#### WHAT YOU WILL DO
**1)** In two sentences, what does the hibiscus tea piece say?
**2)** Could you reproduce, word for word, the part of the hibiscus tea piece that opens with the words containing "By the way, the" and closes with "lowers blood pressure."?

#### TEXT EXTRACT
++++++++++

Agua de Jamaica (Hibiscus Tea)

Walk in to practically any taqueria in California and you’ll likely find supersized containers of agua frescas, right next to the soda dispenser. The usual flavors are horchata (a sweet rice drink), tamarindo (from tamarind, and agua de jamaica (pronounced hah-MY-kah), an infusion of dried red hibiscus flowers. I almost always go for the ruby red jamaica, I think just because I love the color. The taste is slightly tart and refreshing. If you’ve ever had red zinger tea from Celestial Seasonings, it’s a little like that. Or a little like cranberry juice. With a squeeze or two of lime juice it becomes almost punch-like.

Hibiscus tea (an infusion actually) is popular all around the world. The hibiscus flower grows in tropical and semi-tropical climates. I remember hibiscus trees all over Los Angeles where I grew up. You can find the dried hibiscus flowers at almost any Mexican market (look for “flor de jamaica”), or you can order them online.

By the way, the tea is a natural diuretic and has lots of Vitamin C. There’s also at least one government study that shows that hibiscus tea lowers blood pressure.

++++++++++

#### INFORMATION GIVEN
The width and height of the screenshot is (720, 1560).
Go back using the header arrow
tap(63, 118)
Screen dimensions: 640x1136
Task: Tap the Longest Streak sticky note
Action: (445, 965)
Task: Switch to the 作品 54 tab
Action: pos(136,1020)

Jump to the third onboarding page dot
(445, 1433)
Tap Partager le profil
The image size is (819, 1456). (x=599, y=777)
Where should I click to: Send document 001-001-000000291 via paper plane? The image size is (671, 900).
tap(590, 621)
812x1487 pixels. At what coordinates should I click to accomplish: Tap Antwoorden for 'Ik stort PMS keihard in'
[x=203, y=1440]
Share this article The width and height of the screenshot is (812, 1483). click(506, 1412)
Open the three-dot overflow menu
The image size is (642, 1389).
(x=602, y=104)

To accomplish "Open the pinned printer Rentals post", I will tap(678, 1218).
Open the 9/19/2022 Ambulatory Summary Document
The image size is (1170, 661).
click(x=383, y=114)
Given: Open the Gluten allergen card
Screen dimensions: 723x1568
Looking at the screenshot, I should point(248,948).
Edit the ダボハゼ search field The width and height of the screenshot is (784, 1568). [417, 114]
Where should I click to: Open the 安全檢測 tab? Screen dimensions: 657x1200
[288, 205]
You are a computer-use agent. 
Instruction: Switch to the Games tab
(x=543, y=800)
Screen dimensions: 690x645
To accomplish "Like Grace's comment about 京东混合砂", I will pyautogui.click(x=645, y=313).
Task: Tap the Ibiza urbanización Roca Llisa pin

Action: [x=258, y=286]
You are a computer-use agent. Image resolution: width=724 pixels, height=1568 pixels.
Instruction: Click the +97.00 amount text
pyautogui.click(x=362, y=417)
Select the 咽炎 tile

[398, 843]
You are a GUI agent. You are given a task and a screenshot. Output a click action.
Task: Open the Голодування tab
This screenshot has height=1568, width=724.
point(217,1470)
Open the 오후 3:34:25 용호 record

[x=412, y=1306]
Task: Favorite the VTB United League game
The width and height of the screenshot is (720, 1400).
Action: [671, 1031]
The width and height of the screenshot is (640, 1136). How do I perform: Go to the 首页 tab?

++++++++++

#### ANSWERS TO THE TASKS
**1)** Agua de jamaica, an infusion of dried red hibiscus flowers, is one of the usual agua frescas found in California taquerias, and it has a slightly tart, refreshing taste a little like cranberry juice. Hibiscus tea is popular around the world, the dried flowers can be bought at almost any Mexican market or online, and the drink is a natural diuretic with lots of Vitamin C.

**2)**
By the way, the tea is a natural diuretic and has lots of Vitamin C. There’s also at least one government study that shows that hibiscus tea lowers blood pressure.